I manage the server environment for a research department working a lot with machine learning, and part of that means I have to maintain the configurations of our GPU servers. The problem is that different researchers have different programs or models depending on different versions of TensorFlow and CUDA. However, there is no straightforward way of just installing multiple versions and having it work.

One way around it is by using Docker to create custom environments for the various necessary configurations. This is probably the way you want to do it if you can, but sadly our users are not all comfortable enough with Docker yet, so here I am, digging around Linux manuals and environment variables trying to figure out a way to make it work.

The good news is that there is a way. It isn’t especially complicated either, once you know how, but it is a bit finicky.


The example I use is of installing CUDA 8.0 on an Ubuntu 16.04 machine that is currently configured to run CUDA 10.0, so that TensorFlow 1.4, that depends on CUDA 8.0, can be used. The principle should be the same for other Linux distributions and CUDA versions as well.

The only dependency I am aware of is that an NVIDIA driver version that supports the CUDA versions is installed. A compatibility chart can be found at https://docs.nvidia.com/deploy/cuda-compatibility/index.html, and as of writing the latest driver is backwards compatible to CUDA 7.0.

Note: By default, different versions os Ubuntu support different versions of CUDA. On 16.04, CUDA 8.0 to 10.2 are supported, while only CUDA 10.0 to 10.2 are supported on Ubuntu 18.04. I assume there are similar cases for other operating systems.

1. Install wanted CUDA Toolkit versions

$ sudo apt-get install cuda-toolkit-8-0

Installing multiple versions won’t cause any of the previous versions to get overwritten, so no need to worry. Each version you install will overwrite the configurations that cause the operating system to use a certain version, but by default they all get installed under /usr/local in separate directories by their version numbers.

2. Point symlink /usr/local/cuda to default version

$ cd /usr/local
$ sudo rm cuda
$ sudo ln -s cuda-10.0 cuda

By default, through environment variables, the system will use the version of CUDA that the symlink /usr/local/cuda points to, and this symlink is updated when you install the new version in the previous step. If you have a certain version that you want to use as the default, update the symlink to point to that version’s installation.
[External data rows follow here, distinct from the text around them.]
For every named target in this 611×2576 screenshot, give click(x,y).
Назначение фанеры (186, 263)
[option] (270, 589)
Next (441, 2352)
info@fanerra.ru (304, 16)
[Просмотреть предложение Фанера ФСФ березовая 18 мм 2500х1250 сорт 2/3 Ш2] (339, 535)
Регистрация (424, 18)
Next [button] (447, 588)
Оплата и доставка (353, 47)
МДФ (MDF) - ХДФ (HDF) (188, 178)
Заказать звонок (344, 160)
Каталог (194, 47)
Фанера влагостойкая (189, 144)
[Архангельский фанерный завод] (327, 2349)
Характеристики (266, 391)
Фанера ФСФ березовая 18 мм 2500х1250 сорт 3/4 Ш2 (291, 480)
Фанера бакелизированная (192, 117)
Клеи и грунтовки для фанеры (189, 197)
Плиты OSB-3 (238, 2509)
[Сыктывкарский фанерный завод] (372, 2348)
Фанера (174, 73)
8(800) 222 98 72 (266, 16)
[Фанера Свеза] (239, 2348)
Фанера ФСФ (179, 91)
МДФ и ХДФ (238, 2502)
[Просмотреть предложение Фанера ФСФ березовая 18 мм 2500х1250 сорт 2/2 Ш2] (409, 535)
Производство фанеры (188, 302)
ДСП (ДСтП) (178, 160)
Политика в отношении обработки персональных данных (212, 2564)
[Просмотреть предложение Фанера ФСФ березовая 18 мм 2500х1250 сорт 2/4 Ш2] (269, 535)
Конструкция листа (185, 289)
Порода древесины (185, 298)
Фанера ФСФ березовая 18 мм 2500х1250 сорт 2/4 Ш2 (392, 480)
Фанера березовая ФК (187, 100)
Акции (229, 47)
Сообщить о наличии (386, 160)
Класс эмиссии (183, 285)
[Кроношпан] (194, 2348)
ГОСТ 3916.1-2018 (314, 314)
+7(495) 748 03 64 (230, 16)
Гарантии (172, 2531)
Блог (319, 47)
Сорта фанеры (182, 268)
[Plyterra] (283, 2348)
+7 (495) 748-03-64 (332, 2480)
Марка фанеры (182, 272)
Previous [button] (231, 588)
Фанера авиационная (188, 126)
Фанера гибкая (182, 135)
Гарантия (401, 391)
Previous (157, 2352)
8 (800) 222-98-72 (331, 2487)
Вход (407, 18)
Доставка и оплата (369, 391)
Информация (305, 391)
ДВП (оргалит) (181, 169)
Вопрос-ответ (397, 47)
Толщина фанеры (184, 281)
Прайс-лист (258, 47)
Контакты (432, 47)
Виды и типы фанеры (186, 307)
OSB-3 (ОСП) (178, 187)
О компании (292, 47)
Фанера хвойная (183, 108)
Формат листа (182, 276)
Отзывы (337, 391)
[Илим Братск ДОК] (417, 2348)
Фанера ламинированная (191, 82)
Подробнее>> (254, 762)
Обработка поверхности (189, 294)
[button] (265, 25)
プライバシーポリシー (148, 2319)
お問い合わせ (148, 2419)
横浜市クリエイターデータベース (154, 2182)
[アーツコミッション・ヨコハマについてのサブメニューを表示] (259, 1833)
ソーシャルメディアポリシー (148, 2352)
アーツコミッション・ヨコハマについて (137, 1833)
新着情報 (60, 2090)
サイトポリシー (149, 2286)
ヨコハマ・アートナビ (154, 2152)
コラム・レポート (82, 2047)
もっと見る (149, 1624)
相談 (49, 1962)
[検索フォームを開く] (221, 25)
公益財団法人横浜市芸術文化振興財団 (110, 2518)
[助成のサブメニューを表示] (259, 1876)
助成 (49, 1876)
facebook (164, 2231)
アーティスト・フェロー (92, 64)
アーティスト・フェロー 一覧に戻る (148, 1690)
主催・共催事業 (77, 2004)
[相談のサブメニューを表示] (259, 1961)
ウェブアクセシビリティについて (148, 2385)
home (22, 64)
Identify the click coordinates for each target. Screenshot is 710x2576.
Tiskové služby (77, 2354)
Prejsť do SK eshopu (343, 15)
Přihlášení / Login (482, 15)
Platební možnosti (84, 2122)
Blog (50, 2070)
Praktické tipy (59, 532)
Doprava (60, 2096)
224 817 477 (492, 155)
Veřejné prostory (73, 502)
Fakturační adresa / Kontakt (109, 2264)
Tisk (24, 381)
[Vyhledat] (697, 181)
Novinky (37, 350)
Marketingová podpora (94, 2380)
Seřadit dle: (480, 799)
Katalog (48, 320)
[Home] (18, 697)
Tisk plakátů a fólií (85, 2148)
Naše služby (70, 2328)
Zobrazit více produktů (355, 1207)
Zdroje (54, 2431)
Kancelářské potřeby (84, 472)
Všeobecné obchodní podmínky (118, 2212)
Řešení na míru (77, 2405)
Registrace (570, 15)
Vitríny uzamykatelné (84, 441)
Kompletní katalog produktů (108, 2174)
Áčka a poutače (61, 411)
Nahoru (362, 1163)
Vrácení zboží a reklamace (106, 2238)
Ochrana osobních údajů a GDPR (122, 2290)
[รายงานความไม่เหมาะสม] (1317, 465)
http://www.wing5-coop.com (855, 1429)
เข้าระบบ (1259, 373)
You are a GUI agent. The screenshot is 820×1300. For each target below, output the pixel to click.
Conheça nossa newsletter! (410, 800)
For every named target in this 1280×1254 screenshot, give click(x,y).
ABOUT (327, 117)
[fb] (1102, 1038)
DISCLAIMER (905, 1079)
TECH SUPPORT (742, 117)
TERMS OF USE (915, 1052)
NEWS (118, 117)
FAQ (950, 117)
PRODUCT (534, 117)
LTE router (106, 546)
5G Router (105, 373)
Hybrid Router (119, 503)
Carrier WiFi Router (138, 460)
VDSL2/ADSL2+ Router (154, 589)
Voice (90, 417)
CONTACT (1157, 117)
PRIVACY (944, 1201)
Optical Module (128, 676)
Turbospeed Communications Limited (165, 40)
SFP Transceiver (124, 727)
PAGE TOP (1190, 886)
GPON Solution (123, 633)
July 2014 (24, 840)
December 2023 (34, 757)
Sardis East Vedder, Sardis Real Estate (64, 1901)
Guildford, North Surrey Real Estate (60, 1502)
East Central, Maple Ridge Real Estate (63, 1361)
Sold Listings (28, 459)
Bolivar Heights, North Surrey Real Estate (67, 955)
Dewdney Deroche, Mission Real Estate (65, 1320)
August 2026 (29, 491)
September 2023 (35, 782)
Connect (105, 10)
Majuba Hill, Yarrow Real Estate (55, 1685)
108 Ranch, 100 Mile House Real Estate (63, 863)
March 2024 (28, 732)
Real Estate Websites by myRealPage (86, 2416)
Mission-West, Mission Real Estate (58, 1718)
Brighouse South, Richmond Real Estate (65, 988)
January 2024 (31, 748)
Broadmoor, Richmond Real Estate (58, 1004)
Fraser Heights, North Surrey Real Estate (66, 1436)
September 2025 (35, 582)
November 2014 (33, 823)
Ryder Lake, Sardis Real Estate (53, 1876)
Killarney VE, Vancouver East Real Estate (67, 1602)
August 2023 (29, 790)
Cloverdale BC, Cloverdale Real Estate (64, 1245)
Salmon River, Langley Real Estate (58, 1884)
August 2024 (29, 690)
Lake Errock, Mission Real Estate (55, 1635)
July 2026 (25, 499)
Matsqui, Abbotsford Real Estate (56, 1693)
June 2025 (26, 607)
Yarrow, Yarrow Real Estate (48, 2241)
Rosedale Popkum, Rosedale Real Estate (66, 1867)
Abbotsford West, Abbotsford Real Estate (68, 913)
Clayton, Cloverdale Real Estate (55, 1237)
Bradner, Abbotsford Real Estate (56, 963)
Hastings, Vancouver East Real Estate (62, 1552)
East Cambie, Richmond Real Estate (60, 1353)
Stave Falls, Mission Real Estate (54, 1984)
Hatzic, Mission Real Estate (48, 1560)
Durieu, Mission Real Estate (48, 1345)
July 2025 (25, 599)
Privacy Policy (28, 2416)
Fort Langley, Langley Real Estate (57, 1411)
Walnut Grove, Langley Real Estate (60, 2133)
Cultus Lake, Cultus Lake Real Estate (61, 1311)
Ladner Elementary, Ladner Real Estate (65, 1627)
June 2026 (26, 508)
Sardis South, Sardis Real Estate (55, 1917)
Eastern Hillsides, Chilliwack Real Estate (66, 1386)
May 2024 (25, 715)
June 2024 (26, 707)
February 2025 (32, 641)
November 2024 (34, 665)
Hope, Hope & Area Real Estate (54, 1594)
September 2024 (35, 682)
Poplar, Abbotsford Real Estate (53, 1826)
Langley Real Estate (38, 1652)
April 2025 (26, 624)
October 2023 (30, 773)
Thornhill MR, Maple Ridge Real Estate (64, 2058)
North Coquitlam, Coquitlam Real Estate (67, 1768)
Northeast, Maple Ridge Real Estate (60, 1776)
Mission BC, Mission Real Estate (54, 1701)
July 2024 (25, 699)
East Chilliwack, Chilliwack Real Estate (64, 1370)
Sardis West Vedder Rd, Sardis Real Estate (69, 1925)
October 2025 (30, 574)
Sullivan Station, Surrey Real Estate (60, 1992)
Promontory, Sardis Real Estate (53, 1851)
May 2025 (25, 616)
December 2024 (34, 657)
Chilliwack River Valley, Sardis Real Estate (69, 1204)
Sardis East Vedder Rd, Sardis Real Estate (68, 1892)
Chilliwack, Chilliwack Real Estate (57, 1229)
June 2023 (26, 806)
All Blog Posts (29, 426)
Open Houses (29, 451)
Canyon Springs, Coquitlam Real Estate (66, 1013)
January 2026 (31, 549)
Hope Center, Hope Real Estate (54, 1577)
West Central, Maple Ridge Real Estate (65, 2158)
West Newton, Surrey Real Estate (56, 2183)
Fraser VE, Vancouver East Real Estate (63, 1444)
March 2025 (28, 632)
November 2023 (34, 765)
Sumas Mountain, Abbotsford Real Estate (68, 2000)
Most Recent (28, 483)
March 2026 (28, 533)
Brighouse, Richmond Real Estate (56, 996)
3. Install suitable cuDNN versions for each CUDA using the Library for Linux tar files

$ tar -xzvf cudnn-8.0-linux-x64-v6.0.tgz
$ sudo cp cuda/include/cudnn.h /usr/local/cuda-8.0/include
$ sudo cp cuda/lib64/libcudnn* /usr/local/cuda-8.0/lib64
$ sudo chmod a+r /usr/local/cuda-8.0/include/cudnn.h /usr/local/cuda-8.0/lib64/libcudnn*

Make sure to use the Library for Linux cuDNN packages. They are downloadable from https://developer.nvidia.com/rdp/cudnn-download, but you need to register. If you use the installer to install these, they will not get installed in the correct location for each version of CUDA.

4. Add each CUDA lib directory to LD_LIBRARY_PATH in order

$ sudo sh -c ‘echo export LD_LIBRARY_PATH=/usr/local/cuda/lib64:/usr/local/cuda-10.0/lib64:/usr/local/cuda-8.0/lib64:$LD_LIBRARY_PATH > /etc/profile.d/cuda.sh’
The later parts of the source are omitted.